5. Ni le régime de 1987 ni la plupart des modifications postérieures qui y ont été apportées n'ont été notifiés à la Commission .

6. À la suite d'un examen d'ensemble de toutes les «charges affectées» perçues dans les États membres dans les secteurs de l'agriculture et de la pêche, ainsi que de l'affectation de ces charges, en particulier sous forme d'aides, la Commission a ouvert une procédure d'examen du régime de 1987, en application de l'article 88, paragraphe 2, CE. Dans sa décision du 7 mai 1991 (ci-après la «décision de 1991»), elle a conclu que le régime de 1987 est incompatible avec le marché commun au sens de l'article 87 CE et que, par conséquent, il doit être supprimé, dans la mesure où la contribution obligatoire frappe également au stade de l'abattage les produits importés en provenance des autres États membres .

7. Dans l'exposé des motifs de la décision de 1991, la Commission a fait remarquer incidemment que les autorités belges avaient manqué à l'obligation qui leur incombe en vertu de l'article 88, paragraphe 3, CE en ne notifiant pas ces aides sous forme de projet . Elle a également relevé que, bien que les aides prévues soient compatibles avec le marché commun tant dans leur forme que dans leurs objectifs, elles ne pouvaient être autorisées, car «leur financement par des taxes parafiscales grevant également les produits communautaires importés a un effet protecteur allant au-delà de l'aide proprement dite» . Enfin, la Commission constate que «ces cotisations obligatoires perçues sur les animaux importés au stade de l'abattage sont à considérer comme des taxes internes discriminatoires au sens de l'article [90 CE], car bénéficiant exclusivement aux producteurs nationaux» .

8. Indépendamment de l'examen effectué par la Commission, un certain nombre d'importateurs d'animaux en provenance d'autres États membres ont assigné le Belgische Staat devant le Rechtbank van eerste aanleg te Turnhout (tribunal de première instance de Turnhout) (Belgique) et le Rechtbank van eerste aanleg te Brussel (tribunal de première instance de Bruxelles) (Belgique) en soutenant que certaines cotisations payées en application du régime de 1987 sur des animaux importés étaient incompatibles avec le droit communautaire.
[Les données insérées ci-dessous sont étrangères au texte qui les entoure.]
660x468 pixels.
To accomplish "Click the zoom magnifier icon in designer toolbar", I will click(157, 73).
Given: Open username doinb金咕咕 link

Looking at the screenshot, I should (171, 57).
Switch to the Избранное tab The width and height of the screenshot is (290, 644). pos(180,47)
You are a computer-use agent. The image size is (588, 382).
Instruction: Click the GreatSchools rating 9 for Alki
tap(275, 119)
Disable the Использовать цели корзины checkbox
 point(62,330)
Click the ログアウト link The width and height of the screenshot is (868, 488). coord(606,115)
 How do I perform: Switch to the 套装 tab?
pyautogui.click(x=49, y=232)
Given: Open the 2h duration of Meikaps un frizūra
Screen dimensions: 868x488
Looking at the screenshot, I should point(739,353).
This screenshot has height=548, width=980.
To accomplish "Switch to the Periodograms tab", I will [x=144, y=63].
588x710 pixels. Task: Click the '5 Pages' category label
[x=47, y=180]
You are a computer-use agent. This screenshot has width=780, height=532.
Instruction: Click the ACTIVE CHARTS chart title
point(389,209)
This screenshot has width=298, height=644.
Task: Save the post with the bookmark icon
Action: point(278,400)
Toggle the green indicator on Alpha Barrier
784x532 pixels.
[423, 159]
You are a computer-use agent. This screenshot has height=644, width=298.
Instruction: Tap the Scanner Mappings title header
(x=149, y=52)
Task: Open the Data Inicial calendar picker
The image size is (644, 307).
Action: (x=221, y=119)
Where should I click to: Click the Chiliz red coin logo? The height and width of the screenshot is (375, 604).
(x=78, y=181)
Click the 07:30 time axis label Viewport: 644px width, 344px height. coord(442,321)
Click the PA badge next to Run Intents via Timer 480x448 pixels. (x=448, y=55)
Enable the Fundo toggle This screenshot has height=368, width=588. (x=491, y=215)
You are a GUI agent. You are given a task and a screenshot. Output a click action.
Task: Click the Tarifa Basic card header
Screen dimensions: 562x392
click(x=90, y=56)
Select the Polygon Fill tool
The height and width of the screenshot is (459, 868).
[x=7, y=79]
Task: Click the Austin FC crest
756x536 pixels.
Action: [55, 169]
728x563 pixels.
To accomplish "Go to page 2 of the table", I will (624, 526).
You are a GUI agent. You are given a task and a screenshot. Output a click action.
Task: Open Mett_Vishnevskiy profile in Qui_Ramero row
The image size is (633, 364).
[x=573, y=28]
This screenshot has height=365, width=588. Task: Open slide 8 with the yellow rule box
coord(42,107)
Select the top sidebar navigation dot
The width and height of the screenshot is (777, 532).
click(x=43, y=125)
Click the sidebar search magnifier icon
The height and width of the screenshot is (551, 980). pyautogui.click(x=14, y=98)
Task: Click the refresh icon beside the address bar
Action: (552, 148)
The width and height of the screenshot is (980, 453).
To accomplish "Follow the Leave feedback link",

Les deux juridictions nationales ont sursis à statuer et saisi la Cour de plusieurs questions à titre préjudiciel. Dans vos arrêts du 16 décembre 1992, Lornoy e.a. et Demoor e.a. , vous avez conclu que le régime de 1987 était contraire soit à l'article 25 CE, soit à l'article 90 CE, selon que les avantages qui en découlent au profit des produits nationaux compensent en tout ou partie les charges grevant ces produits. Au regard des règles en matière d'aides d'État, vous avez conclu «[...] qu'une taxe parafiscale peut constituer, en fonction de l'affectation de son produit, une aide étatique, incompatible avec le marché commun, si les conditions d'application de [l'article 87 CE] sont réunies [...]».

9. Le royaume de Belgique a alors adopté la loi du 21 décembre 1994 qui prévoit des modalités de remboursement, sous certaines conditions, des cotisations perçues depuis le 1er janvier 1988 sur les animaux importés.

10. Le 14 juin 1995, la Commission a émis un avis motivé, en application de l'article 226 CE, où elle indique que l'imposition de contributions obligatoires sur des animaux exportés de Belgique vers d'autres États membres était contraire au droit communautaire. Elle a cependant clos la procédure d'examen après avoir reçu des observations du royaume de Belgique.

11. La loi du 23 mars 1998 (ci-après la «loi de 1998») instaure un nouveau régime (ci-après le «régime de 1998») qui remplace celui de 1987. Cette loi abroge l'ancien fonds et le système de cotisations pour établir un nouveau fonds budgétaire pour la santé et la qualité des animaux et des produits d'origine animale et un nouveau système de cotisations. Son article 4 dispose que le préfinancement et le financement des charges sous le régime de 1987 seront imputées au nouveau fonds. Ses articles 14, 15 et 16 fixent respectivement les cotisations obligatoires mises à la charge des abattoirs et des exportateurs de bovins et de porcs, des responsables des exploitations d'élevage de porcs et des exploitations laitières ainsi que des titulaires de licences de vente de produits laitiers. Certaines de ces cotisations sont applicables rétroactivement à partir du 1er janvier 1988. Ce nouveau système n'impose de cotisations que sur les seuls animaux nationaux. Il n'y a plus de cotisations dues sur les animaux importés et celles sur les animaux exportés ne sont dues que jusqu'au 1er janvier 1997.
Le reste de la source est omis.